Sunday, 28 December 2014

Sex and the Citadel

The portrayal of women on tv - there's a subject that invites a rant but it's Christmas so I'm reserving the ranting for subjects closer to home (or, more accurately, in the home). 

The type of show I've been musing on through the post Christmas fog is the one which takes women and their relationships (with friends as important if not more so than the romantic variety) as the driver and how the presentation of these shift with each generation. For my mother it was the madcap mugging of I Love Lucy or the girl in the big city/isn't she daring approach of the Mary Tyler Moore Show. For my daughter it's the much less radical than it thinks Girls or the far more subversive (and my current obsession) The Mindy Project. And for my lot? It can only be Sex and the City...

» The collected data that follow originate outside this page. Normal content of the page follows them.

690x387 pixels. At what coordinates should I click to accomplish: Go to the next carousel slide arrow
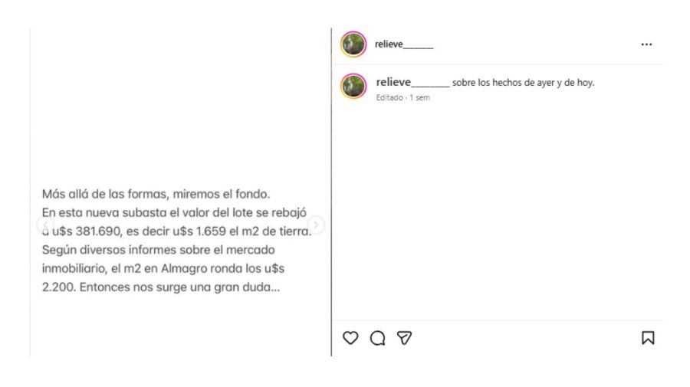click(316, 225)
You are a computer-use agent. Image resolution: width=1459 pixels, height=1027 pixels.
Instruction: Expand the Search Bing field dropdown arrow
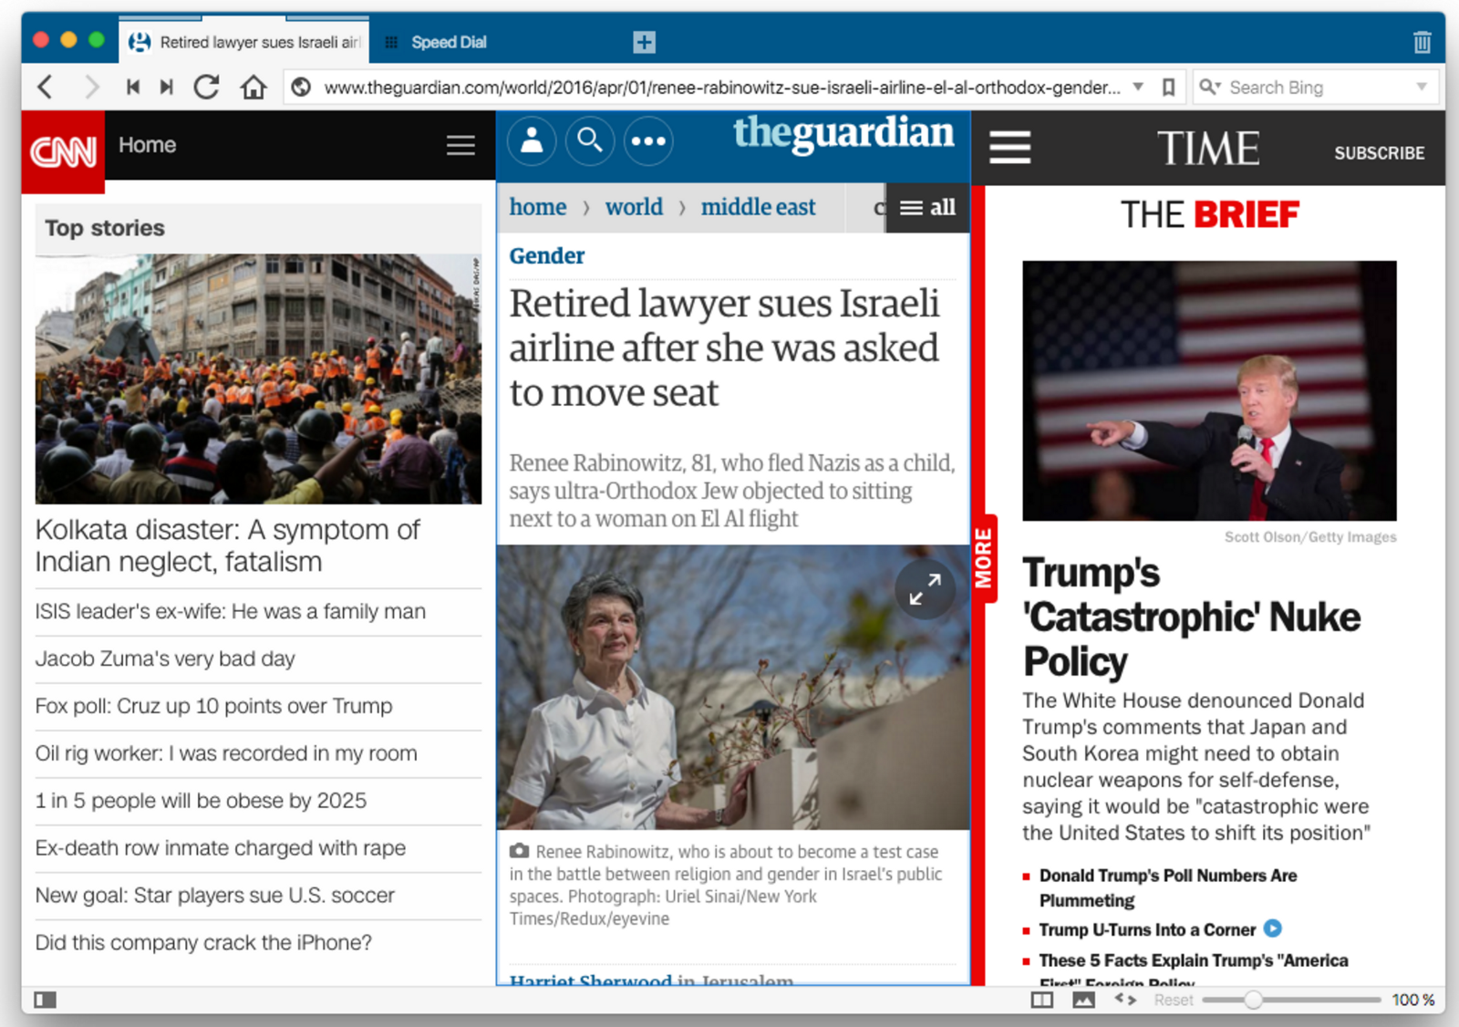[x=1421, y=88]
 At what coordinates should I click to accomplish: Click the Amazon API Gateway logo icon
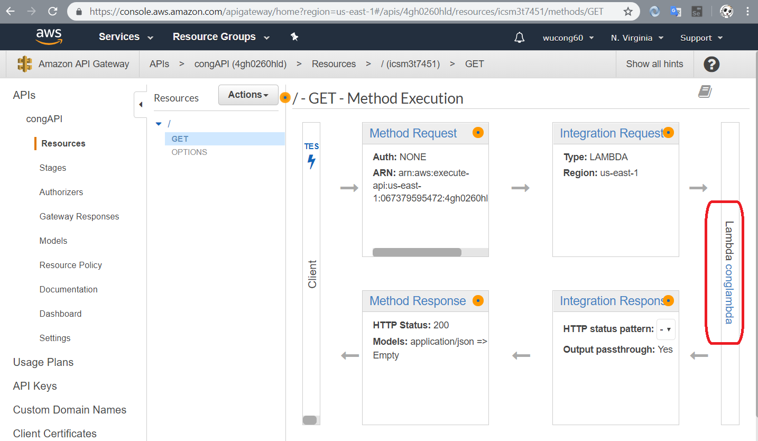(25, 64)
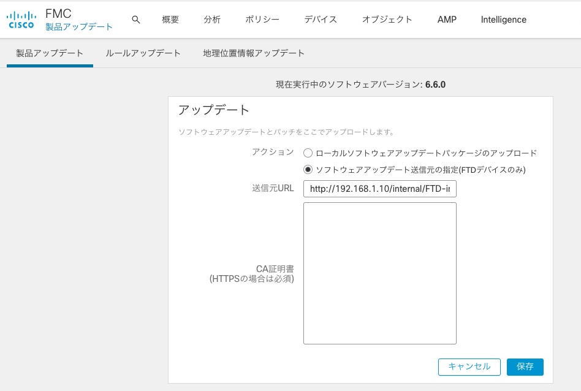Open search with the magnifier icon

(136, 20)
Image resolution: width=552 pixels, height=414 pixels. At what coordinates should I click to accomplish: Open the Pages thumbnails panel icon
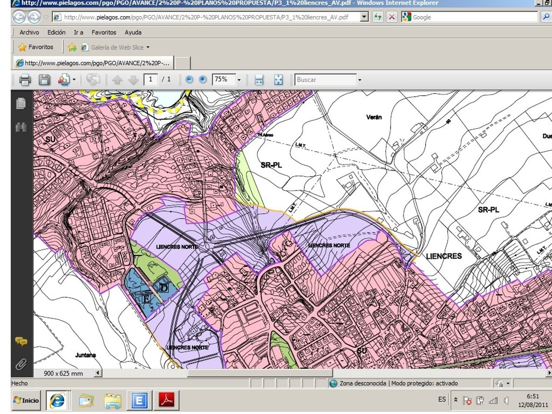point(21,104)
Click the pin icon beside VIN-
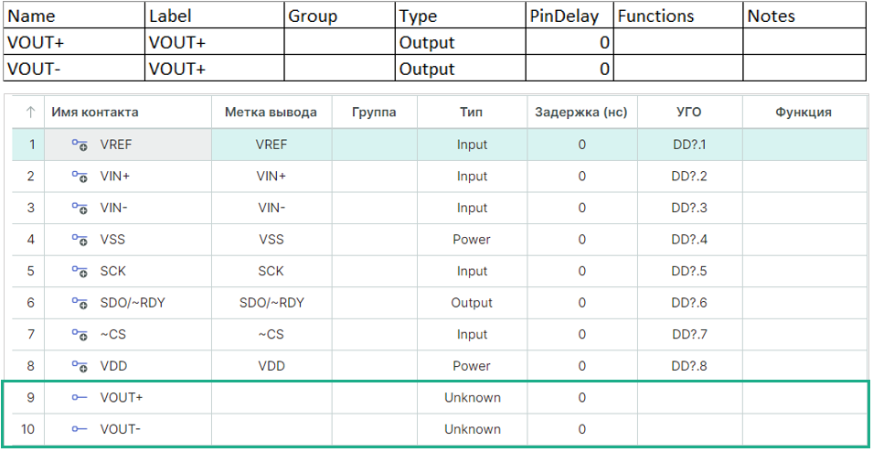This screenshot has width=873, height=452. click(80, 208)
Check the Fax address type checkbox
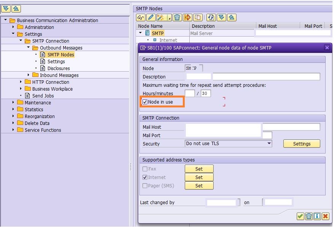This screenshot has width=334, height=227. tap(146, 169)
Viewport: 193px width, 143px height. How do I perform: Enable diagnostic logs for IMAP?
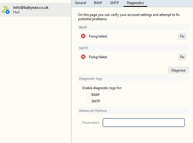point(88,95)
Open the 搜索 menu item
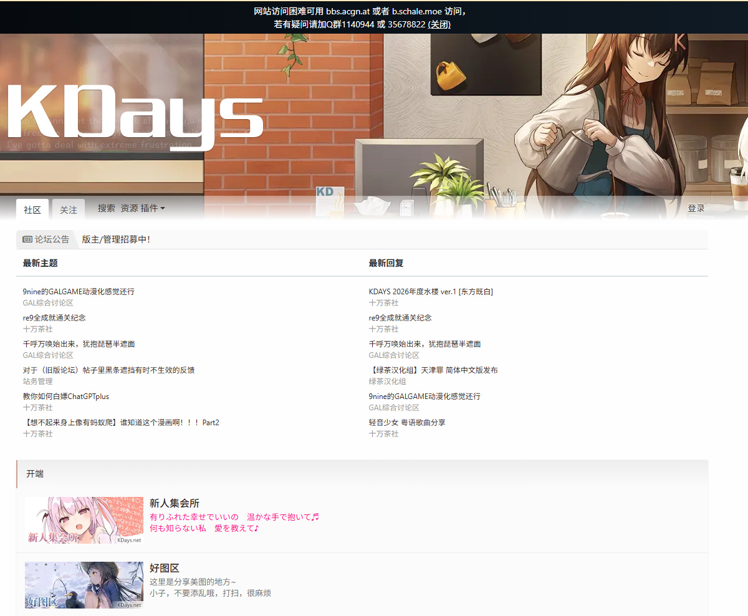Screen dimensions: 748x616 point(106,208)
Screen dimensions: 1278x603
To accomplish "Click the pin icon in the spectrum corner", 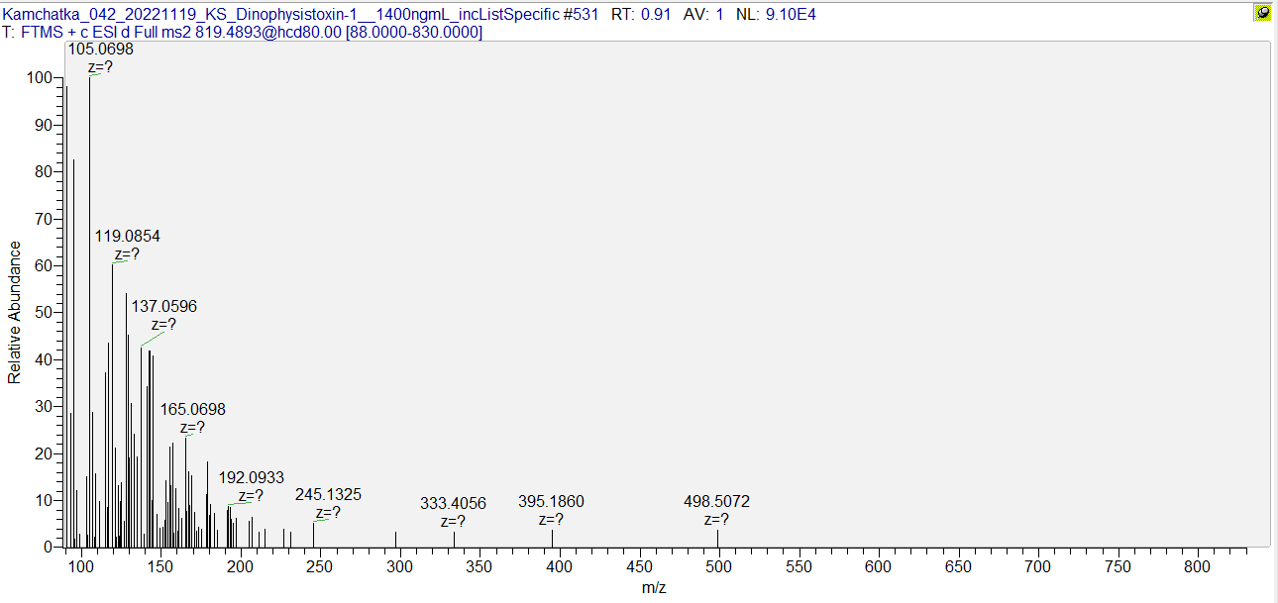I will 1262,13.
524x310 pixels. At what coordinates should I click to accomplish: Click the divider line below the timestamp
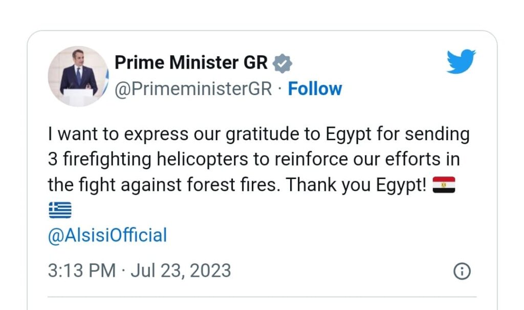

This series was as equally compulsive as it was infuriating, largely because of its central character Carrie Bradshaw - a pot of Marmite in a size zero dress, read this Buzzfeed article if you need a distilled guide to her most infuriating points.

It's not a series that endures but it did bring together four fascinating characters - yes each one individually might have been a stereotype but the ensemble worked, possibly I admit because you couldn't hate all of them all of the time so there was always at least one plot-line to restore your sanity.

So this started me thinking, in that strange way you do in this holiday hinterland when the rules shift, about who else would fit the roles made infamous by Carrie and her clan. And it seemed to me that if I can accept cake as an acceptable breakfast food and a chocolate orange as one of my 5 a day, it is but a small shift to start re-casting Sex in the City with some of the historical women who move in and out of the research that plays such a key part in scoping out my novels and distracting me from real life.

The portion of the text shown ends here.